- [Page extract]:

Start

The only thing I did was put a new flywheel on the engine. It worked fine before. The only wire I disconnected was the battery cable when I did the flywheel swap. I have tried everything that I could possibly think of to get this to work. Any suggestions?
 
Obviously, some wiring is hooked up wrong. There's a terminal on some starter solenoids that sends 12 volts to the coil for starting only (to by pass the ballast resistor). It may be that you've mixed up that terminal on the solenoid with the one that energizes the starter.

jeff
 
There is no ballast resistor. Like I said I didn't unhook anything but the battery cable and it worked before. Could a fried coil do this?
 
Does the dash voltmeter head to zero during the starting attempt with the coil connected? Is the wire going to the coil getting hot? If so, then the coil is suspect. IF not, I'd do a test of the wiring to/from the square start solenoid. Does it click when starting is attempted? Is it grounded properly? Some of these ground thru the metal mounting plate, and that might have been disturbed when the bell housing was removed.
 
meter doesn't move at all when attempting to start. it just stays at 13 volts. I have checked voltage everywhere and is present when and where it should be, which is making no sense why it won't crank. It doesn't even click. The ground seems to be good. I didn't notice the wire getting hot but the coil was hot.
 
Is the gear in neutral? and, those safety tranny start switches fail every 7 years or so. Find the small start solenoid, make sure the coil has 12v across it during cranking.
 
I checked the neutral safety switch. I get voltage to and from it. It won't crank if I have voltage going to the coil so I can't check for that.
 
The coil should not be drawing current, unless it's cranking. So, it could well be the ignitor module. But, that would also mean a lot of voltage drop in the engine wiring to/fro the ignition switch, which is concerning.
edit: does the voltmeter still show 13v during crank with the ign. coil connected?
 
It won't crank with power going to the coil. But if you mean connected to the solenoid and distributor, then it shows about 11.5 while cranking. I only get 1.5 volts without the purple power wire from the ignition switch hooked up.
 
Can you disconnect the - term of the coil, and measure ohms from the - wire to ground? THis should measure the ignitor output. If its shorted, it should show up here. Without a ballast resistor, and a short from coil - to ground, the coil is heating up and your wiring voltage drop won't allow the start solenoid to kick in.
 
I am not at the boat right now but I can test that when I go to it.

What I don't understand is what the ignition system has to do with the starting system?

End

- [Do this]: Quote the passage of the no-crank thread starting with "The coil should" and going on through "to kick in.".

- [Entries supplied]:
Start

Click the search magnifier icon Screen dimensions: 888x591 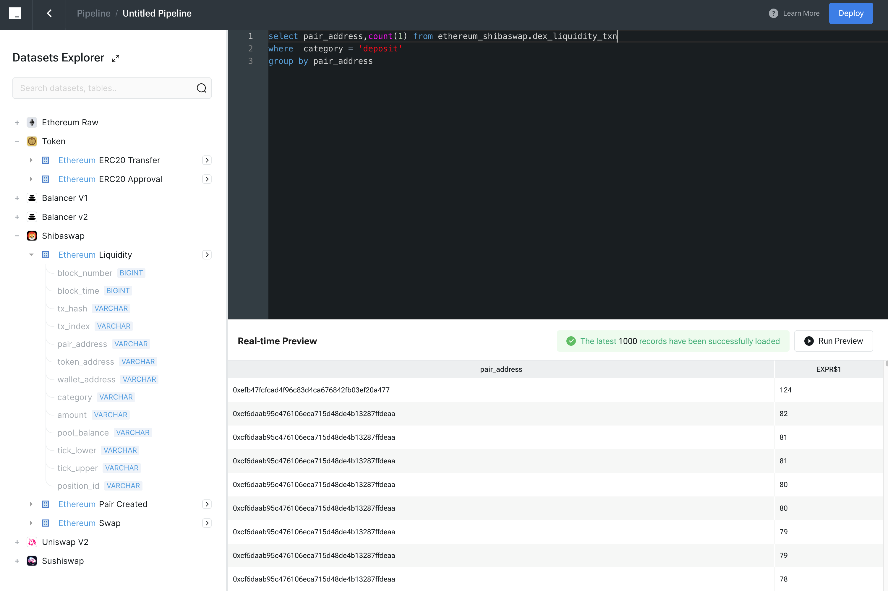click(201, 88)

End
Start

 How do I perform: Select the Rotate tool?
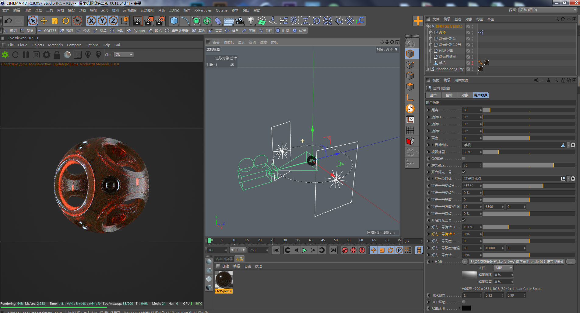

End

- [Written response]:
The coil should not be drawing current, unless it's cranking. So, it could well be the ignitor module. But, that would also mean a lot of voltage drop in the engine wiring to/fro the ignition switch, which is concerning.
edit: does the voltmeter still show 13v during crank with the ign. coil connected?
 
It won't crank with power going to the coil. But if you mean connected to the solenoid and distributor, then it shows about 11.5 while cranking. I only get 1.5 volts without the purple power wire from the ignition switch hooked up.
 
Can you disconnect the - term of the coil, and measure ohms from the - wire to ground? THis should measure the ignitor output. If its shorted, it should show up here. Without a ballast resistor, and a short from coil - to ground, the coil is heating up and your wiring voltage drop won't allow the start solenoid to kick in.